_Problem_
Convert the records from the line with "In order to click on minimize-button" to the line with "tab-layout: 布局 is", both ends included, into a JSON list of strings with one string per line. Leave out blank lines.

_Given data_
* * * * * * * * *

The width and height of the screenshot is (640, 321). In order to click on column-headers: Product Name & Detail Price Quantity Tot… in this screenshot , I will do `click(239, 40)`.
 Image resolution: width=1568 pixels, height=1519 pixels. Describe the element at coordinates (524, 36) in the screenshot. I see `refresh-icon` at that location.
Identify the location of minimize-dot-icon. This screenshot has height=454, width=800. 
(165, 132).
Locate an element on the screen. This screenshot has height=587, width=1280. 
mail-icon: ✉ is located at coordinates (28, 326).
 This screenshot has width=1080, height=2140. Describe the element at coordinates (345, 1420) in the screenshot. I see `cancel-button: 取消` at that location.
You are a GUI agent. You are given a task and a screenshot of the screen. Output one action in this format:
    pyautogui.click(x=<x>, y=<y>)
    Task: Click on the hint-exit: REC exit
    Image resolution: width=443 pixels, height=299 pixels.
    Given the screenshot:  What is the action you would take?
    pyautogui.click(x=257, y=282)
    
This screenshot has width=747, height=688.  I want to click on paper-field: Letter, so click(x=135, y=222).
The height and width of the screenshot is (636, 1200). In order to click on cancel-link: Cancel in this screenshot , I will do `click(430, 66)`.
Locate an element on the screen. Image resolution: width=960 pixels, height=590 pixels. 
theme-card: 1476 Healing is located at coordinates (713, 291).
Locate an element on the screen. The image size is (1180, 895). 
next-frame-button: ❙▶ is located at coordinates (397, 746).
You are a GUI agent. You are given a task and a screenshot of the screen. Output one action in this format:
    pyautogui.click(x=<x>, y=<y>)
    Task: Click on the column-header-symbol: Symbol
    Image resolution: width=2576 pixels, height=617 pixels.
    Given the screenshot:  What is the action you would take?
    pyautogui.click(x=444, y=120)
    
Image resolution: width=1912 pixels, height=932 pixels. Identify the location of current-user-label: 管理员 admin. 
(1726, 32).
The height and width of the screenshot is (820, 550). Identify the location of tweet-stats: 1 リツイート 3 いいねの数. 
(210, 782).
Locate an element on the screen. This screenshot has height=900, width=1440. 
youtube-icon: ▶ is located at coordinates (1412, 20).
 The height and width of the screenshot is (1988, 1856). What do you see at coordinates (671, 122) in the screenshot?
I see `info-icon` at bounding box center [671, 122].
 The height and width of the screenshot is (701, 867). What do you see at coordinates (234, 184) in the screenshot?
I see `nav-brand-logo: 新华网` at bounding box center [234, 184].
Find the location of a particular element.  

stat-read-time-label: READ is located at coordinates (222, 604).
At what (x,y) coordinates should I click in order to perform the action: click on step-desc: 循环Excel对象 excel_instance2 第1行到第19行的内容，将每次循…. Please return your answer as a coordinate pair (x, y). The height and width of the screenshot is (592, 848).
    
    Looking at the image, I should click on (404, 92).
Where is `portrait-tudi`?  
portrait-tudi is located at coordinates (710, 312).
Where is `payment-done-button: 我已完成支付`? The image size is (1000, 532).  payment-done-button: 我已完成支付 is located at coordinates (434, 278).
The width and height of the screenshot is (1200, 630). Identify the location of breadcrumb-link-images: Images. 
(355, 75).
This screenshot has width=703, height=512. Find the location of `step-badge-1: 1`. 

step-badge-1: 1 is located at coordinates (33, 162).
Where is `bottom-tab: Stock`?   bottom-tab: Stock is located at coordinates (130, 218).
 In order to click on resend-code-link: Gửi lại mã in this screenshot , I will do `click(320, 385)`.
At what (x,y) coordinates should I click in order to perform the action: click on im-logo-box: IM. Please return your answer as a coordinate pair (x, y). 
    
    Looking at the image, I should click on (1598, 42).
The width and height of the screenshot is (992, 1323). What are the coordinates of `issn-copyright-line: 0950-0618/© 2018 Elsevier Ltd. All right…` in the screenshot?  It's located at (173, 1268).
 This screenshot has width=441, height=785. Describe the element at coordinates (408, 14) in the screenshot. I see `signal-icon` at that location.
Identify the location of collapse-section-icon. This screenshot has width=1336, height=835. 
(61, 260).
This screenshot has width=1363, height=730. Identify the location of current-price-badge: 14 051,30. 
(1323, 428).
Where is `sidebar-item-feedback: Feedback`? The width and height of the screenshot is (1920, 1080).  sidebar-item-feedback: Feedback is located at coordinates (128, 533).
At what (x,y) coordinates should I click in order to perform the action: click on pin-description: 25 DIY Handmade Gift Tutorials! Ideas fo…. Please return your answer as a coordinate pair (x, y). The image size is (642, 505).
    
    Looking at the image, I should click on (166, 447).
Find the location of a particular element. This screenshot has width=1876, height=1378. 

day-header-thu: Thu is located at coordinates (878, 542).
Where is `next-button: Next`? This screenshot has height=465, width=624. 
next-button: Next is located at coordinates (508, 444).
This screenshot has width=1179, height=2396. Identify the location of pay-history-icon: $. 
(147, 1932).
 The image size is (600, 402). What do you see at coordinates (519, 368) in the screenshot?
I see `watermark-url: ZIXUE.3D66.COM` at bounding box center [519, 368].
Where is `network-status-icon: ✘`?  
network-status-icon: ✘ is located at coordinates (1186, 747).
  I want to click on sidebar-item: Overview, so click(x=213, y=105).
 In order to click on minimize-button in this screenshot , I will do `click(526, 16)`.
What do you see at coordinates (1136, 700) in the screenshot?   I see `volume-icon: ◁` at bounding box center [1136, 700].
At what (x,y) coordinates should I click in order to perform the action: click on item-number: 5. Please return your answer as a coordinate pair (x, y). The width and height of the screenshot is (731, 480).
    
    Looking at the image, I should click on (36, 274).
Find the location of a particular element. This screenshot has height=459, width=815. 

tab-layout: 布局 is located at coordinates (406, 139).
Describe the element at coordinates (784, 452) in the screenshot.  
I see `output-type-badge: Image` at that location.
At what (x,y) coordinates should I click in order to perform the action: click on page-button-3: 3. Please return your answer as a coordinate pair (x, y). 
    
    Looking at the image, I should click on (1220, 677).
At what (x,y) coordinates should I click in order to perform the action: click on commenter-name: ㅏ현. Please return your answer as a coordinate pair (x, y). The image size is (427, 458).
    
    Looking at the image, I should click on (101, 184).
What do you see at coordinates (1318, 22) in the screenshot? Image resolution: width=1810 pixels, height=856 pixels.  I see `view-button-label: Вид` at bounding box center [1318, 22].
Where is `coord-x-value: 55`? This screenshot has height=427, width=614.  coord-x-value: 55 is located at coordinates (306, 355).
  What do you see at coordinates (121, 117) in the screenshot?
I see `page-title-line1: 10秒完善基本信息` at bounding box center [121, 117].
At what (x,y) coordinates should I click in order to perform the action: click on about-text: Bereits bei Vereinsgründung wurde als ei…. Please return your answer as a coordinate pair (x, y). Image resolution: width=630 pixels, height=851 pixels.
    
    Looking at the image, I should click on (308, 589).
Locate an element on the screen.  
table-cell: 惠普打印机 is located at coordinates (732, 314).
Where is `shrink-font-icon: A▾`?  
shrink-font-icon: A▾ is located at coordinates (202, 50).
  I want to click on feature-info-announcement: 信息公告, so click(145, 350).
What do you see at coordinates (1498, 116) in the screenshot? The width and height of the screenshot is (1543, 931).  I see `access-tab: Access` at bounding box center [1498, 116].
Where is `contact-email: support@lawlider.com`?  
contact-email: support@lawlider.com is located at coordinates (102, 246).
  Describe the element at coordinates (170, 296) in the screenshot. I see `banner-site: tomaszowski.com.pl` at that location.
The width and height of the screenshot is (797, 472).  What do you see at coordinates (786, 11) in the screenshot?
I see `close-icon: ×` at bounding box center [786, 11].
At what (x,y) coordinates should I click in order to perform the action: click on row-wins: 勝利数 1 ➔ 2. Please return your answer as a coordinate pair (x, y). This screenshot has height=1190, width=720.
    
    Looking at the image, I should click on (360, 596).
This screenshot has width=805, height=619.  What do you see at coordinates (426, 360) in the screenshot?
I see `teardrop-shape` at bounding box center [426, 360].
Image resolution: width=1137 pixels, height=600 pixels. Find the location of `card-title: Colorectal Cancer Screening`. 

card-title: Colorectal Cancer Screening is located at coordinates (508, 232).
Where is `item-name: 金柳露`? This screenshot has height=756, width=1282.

* * * * * * * * *

_Solution to this exercise_
[
  " In order to click on minimize-button in this screenshot , I will do `click(526, 16)`.",
  "What do you see at coordinates (1136, 700) in the screenshot?   I see `volume-icon: ◁` at bounding box center [1136, 700].",
  "At what (x,y) coordinates should I click in order to perform the action: click on item-number: 5. Please return your answer as a coordinate pair (x, y). The width and height of the screenshot is (731, 480).",
  "    Looking at the image, I should click on (36, 274).",
  "Find the location of a particular element. This screenshot has height=459, width=815. ",
  "tab-layout: 布局 is located at coordinates (406, 139)."
]